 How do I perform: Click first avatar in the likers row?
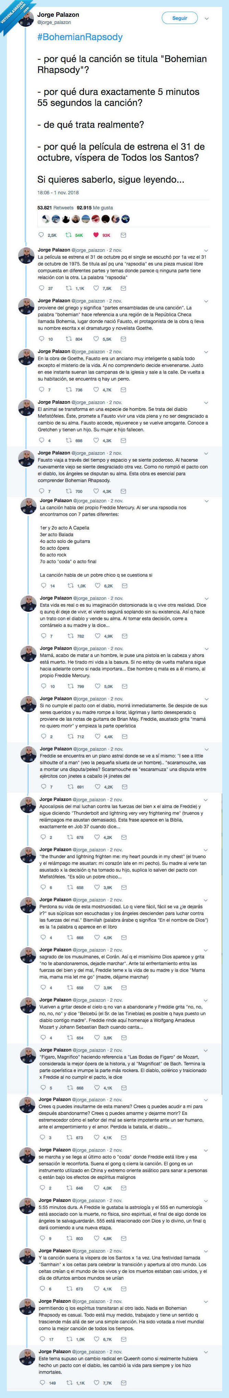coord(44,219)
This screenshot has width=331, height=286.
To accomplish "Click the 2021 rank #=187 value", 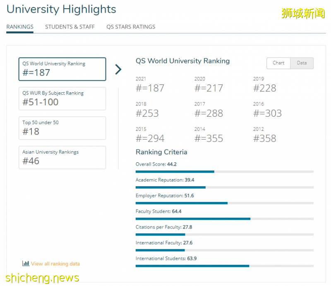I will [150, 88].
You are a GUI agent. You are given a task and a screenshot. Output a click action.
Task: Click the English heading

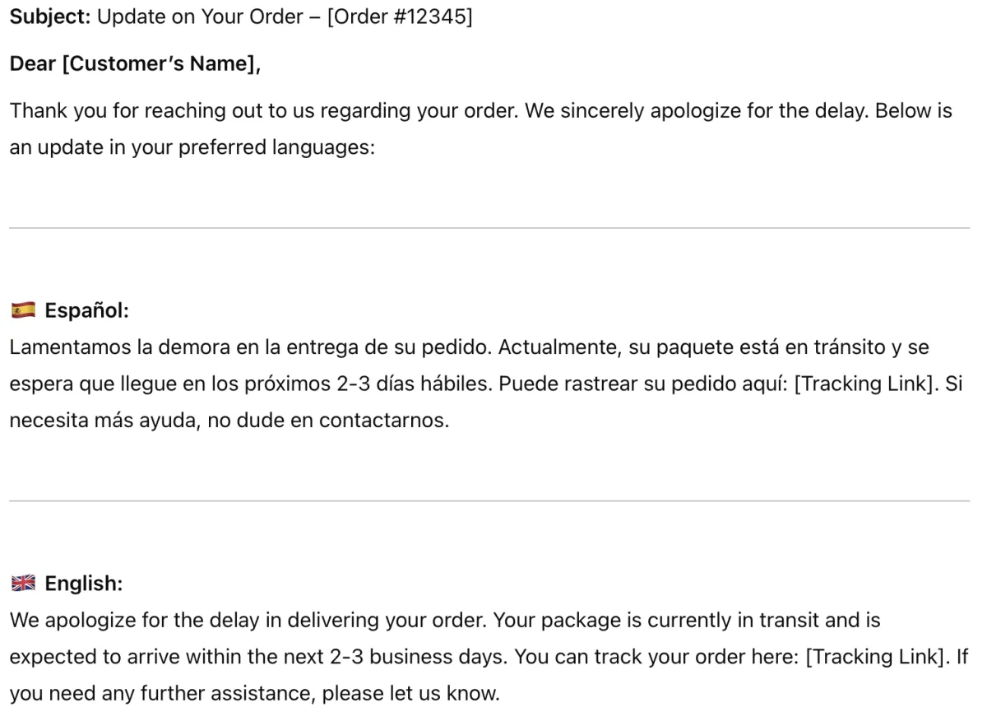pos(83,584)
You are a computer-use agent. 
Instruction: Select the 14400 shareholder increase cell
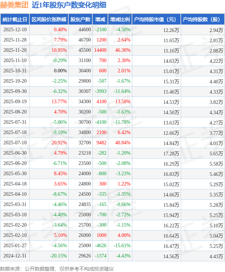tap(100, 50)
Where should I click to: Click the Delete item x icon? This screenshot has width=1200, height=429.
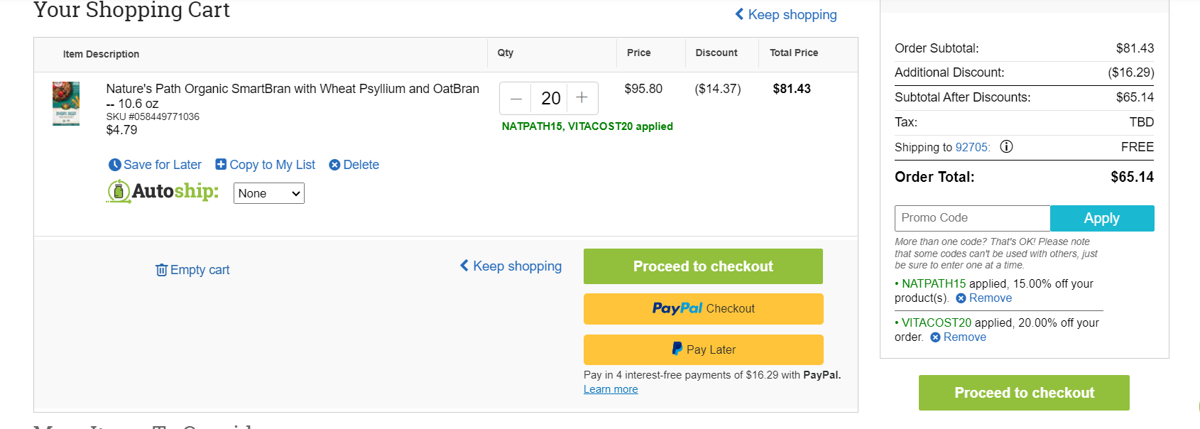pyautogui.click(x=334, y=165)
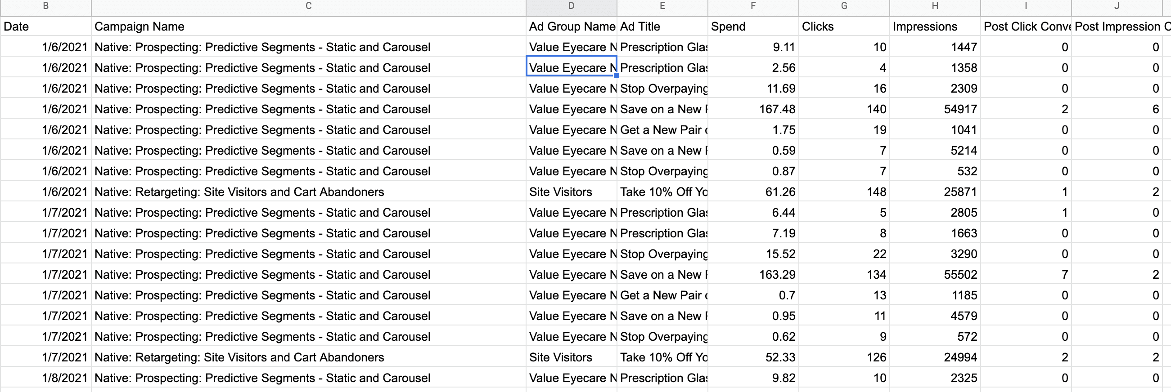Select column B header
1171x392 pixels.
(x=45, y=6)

----

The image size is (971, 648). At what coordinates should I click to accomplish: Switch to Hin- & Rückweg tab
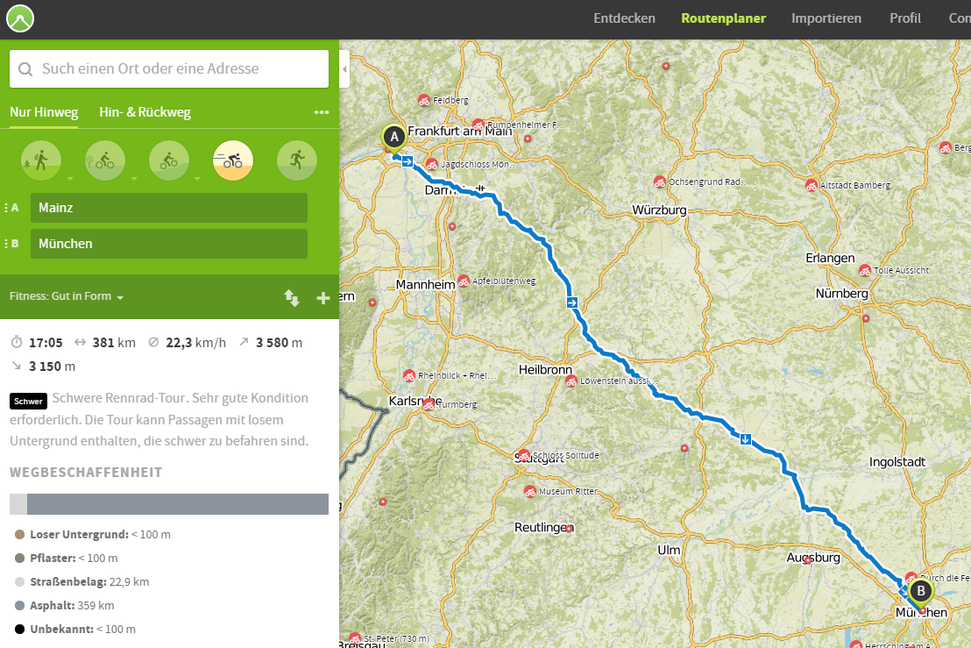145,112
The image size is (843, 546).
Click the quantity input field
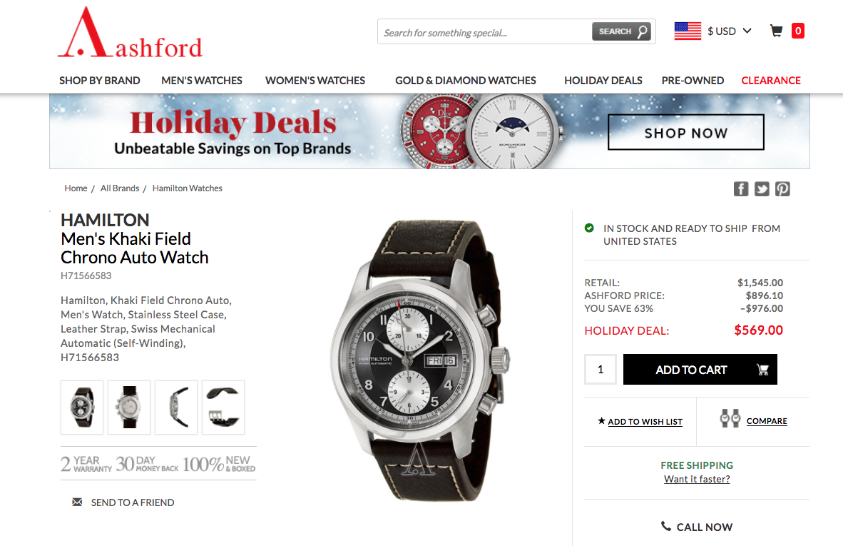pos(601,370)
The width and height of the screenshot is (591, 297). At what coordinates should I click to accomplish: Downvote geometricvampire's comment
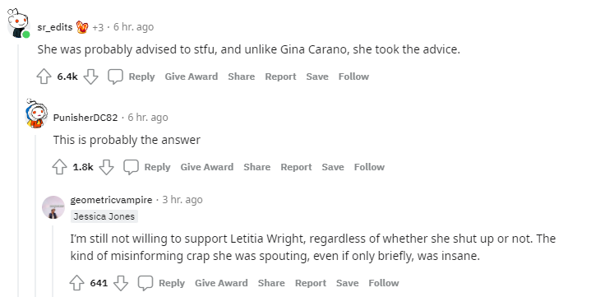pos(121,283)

----

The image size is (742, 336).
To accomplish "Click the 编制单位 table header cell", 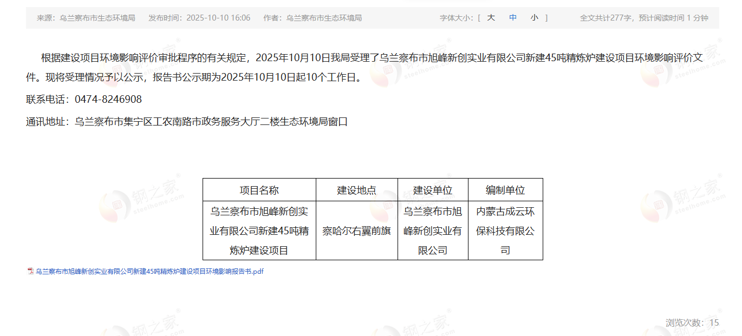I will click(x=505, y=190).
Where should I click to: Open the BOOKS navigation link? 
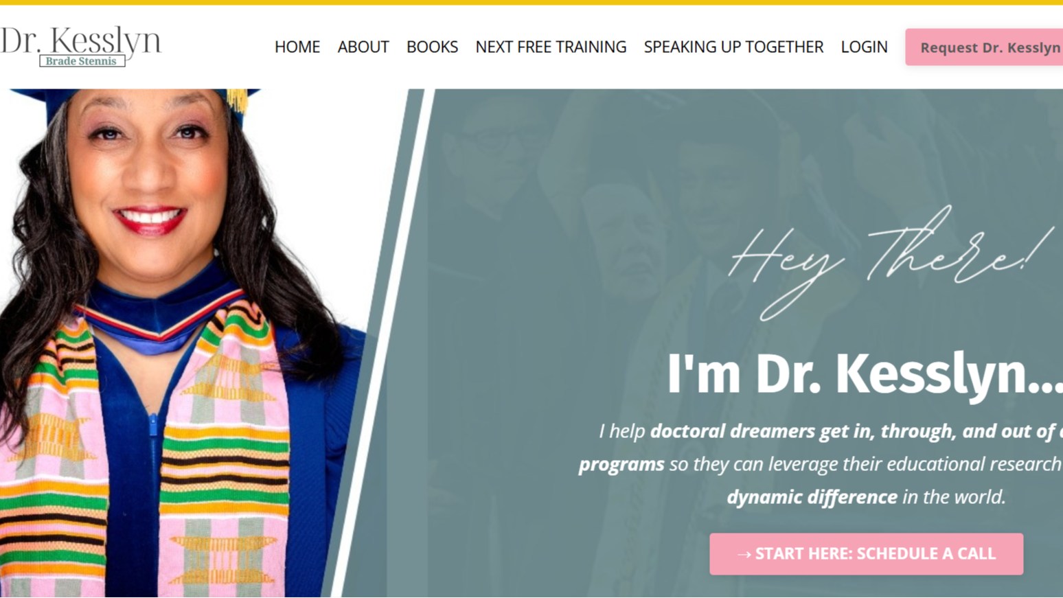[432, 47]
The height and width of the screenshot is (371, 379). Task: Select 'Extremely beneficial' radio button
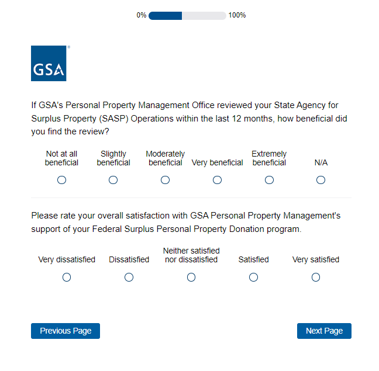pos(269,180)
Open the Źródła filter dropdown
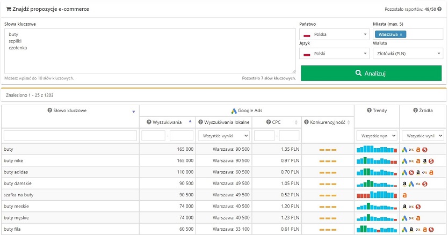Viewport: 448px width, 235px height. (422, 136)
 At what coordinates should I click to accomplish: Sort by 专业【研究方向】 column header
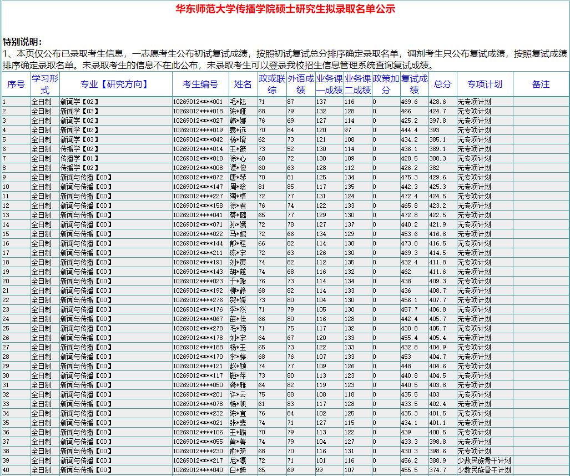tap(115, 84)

----

**WORK INSTRUCTION**
The answer consists of the lines above that include the word "agent", each copied exactly.

**WRITTEN ANSWER**
You are a GUI agent. You are given a task and a screenshot. Output a click action.
You are a computer-use agent. 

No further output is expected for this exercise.